STATED EXERCISE 1:
Can you transcribe the passage about the Cercle de Cooperation roundtable between "Lucien Thiel is" and "become member of parliament.", inclusive?
STATED EXERCISE 2:
Could you write the next part of the piece on the Cercle de Cooperation roundtable with Lucien Thiel, picking up after its final sentence?

— begin DOCUMENT SECTION —

The lawmaker, the lobbyist and the beneficiaries of tax payers’ money

A couple of months after the withdrawal of Rainer Falk’s study, the Cercle de Cooperation has just advertised a roundtable with Lucien Thiel and Jean-Jacques Rommes.



The agenda sounds interesting. The last paragraph summarised the stake: “Plus fondamentalement, la dépendance de la Nation toute entière du commerce de l’argent nous oblige-t-elle, pour ne pas sombrer collectivement dans la dépression, de faire l’impasse sur toute réflexion critique sur les effets éventuellement pervers de ce qui constitue notre plus importante source de revenus ?" (free translation: More basically, does the dependence of the very whole Nation of the trade on the money oblige us, not to sink collectively into depression, to escape any critical reflection on the possibly perverse effects of what constitutes our most important source of revenue?)

Lucien Thiel is a member of parliament. He used to be general manager of ABBL (the Luxembourg Bankers’ Association) and advisor of its board after he left to become member of parliament.

— end DOCUMENT SECTION —
— begin DATASET EXCERPT —

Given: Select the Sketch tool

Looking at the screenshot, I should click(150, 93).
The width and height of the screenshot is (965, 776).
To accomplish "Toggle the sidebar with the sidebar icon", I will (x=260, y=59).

— end DATASET EXCERPT —

WRITTEN ANSWER 1:
Lucien Thiel is a member of parliament. He used to be general manager of ABBL (the Luxembourg Bankers’ Association) and advisor of its board after he left to become member of parliament.

WRITTEN ANSWER 2:
He is the one who stated last year just after the beginning of the Liechtenstein scandal that “it is not our duty to control if the taxpayer was honest

Jean-Jacques Rommes is Lucien Thiel’s successor as General Manager of the Luxembourg Bankers’ Association
He is the one who stated this year when commenting on an evidence of tax evasion, just prior to the G 20 meeting that took place in April and the release of the famous OECD list of tax havens and other financial centers, that “It is not the banker who started”.


At the same period (11 March 2009) Global Witness published a report the finding of which corroborates Rainer Falk’s findings: Undue Diligence: How banks do business with corrupt regimes.


A couple of paragraphs about Luxembourg are worth quoting:

Page 8: HSBC and Banco Santander hid behind bank secrecy laws in Luxembourg and Spain to avoid revealing the owners of accounts they held which received suspicious transfers of millions of dollars of Equatorial Guinea’s oil money.

Page 21: Other Abacha funds were located or had been transferred through banks in Switzerland, Luxembourg, Liechtenstein, Austria and the US. As a consequence, the anti-money laundering regulations now explicitly recognise private banking as a specific risk.

Page 30: According to US Senate investigators President Obiang, pictured here, may have owned companies whose bank accounts at HSBC in Luxembourg and Banco Santander in Spain received suspicious transfers of millions of dollars from the Equatorial Guinea oil accounts at Riggs.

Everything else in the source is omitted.